(Collected data entries)
□ □ □ □

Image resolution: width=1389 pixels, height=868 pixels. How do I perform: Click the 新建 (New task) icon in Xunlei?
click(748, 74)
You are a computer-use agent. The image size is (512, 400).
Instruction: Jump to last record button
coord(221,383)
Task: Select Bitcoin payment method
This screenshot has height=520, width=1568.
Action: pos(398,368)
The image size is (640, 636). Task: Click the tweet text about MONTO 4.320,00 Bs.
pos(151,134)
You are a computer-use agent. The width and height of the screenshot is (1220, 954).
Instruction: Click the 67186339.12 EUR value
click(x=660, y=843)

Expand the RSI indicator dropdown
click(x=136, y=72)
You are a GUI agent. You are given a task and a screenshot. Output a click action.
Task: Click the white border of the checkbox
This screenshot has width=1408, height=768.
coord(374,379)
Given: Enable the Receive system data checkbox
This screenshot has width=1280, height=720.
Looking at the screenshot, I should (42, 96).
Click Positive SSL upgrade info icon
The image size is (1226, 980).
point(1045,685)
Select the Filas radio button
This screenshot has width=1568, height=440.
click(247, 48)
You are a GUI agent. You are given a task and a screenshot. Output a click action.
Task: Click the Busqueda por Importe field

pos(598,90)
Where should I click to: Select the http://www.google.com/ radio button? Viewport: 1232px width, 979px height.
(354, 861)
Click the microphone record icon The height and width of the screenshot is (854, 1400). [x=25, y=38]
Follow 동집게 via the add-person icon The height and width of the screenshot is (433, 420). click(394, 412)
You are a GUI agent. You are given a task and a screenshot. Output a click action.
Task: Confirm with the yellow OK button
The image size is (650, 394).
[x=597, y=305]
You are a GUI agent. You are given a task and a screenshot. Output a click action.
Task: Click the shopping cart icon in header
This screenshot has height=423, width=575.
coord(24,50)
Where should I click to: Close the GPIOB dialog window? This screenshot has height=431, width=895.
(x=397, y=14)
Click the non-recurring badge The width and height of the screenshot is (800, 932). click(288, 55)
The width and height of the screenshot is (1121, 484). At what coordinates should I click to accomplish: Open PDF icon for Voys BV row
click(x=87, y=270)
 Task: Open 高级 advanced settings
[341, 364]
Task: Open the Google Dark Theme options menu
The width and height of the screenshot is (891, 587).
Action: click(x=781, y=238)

□ □ □ □

■ What you have to do ■
Every entry above should be transcribed exactly as it appears.

■ Solution to this task ■
Image resolution: width=1389 pixels, height=868 pixels. How do I perform: Click the 新建 (New task) icon in Xunlei?
click(748, 74)
You are a computer-use agent. The image size is (512, 400).
Instruction: Jump to last record button
coord(221,383)
Task: Select Bitcoin payment method
This screenshot has height=520, width=1568.
Action: pos(398,368)
The image size is (640, 636). Task: Click the tweet text about MONTO 4.320,00 Bs.
pos(151,134)
You are a computer-use agent. The width and height of the screenshot is (1220, 954).
Instruction: Click the 67186339.12 EUR value
click(x=660, y=843)

Expand the RSI indicator dropdown
click(x=136, y=72)
You are a GUI agent. You are given a task and a screenshot. Output a click action.
Task: Click the white border of the checkbox
This screenshot has width=1408, height=768.
coord(374,379)
Given: Enable the Receive system data checkbox
This screenshot has width=1280, height=720.
Looking at the screenshot, I should (42, 96).
Click Positive SSL upgrade info icon
The image size is (1226, 980).
point(1045,685)
Select the Filas radio button
This screenshot has width=1568, height=440.
click(247, 48)
You are a GUI agent. You are given a task and a screenshot. Output a click action.
Task: Click the Busqueda por Importe field

pos(598,90)
Where should I click to: Select the http://www.google.com/ radio button? Viewport: 1232px width, 979px height.
(354, 861)
Click the microphone record icon The height and width of the screenshot is (854, 1400). [x=25, y=38]
Follow 동집게 via the add-person icon The height and width of the screenshot is (433, 420). click(394, 412)
You are a GUI agent. You are given a task and a screenshot. Output a click action.
Task: Confirm with the yellow OK button
The image size is (650, 394).
[x=597, y=305]
You are a GUI agent. You are given a task and a screenshot. Output a click action.
Task: Click the shopping cart icon in header
This screenshot has height=423, width=575.
coord(24,50)
Where should I click to: Close the GPIOB dialog window? This screenshot has height=431, width=895.
(x=397, y=14)
Click the non-recurring badge The width and height of the screenshot is (800, 932). click(288, 55)
The width and height of the screenshot is (1121, 484). At what coordinates should I click to accomplish: Open PDF icon for Voys BV row
click(x=87, y=270)
 Task: Open 高级 advanced settings
[341, 364]
Task: Open the Google Dark Theme options menu
The width and height of the screenshot is (891, 587).
Action: click(x=781, y=238)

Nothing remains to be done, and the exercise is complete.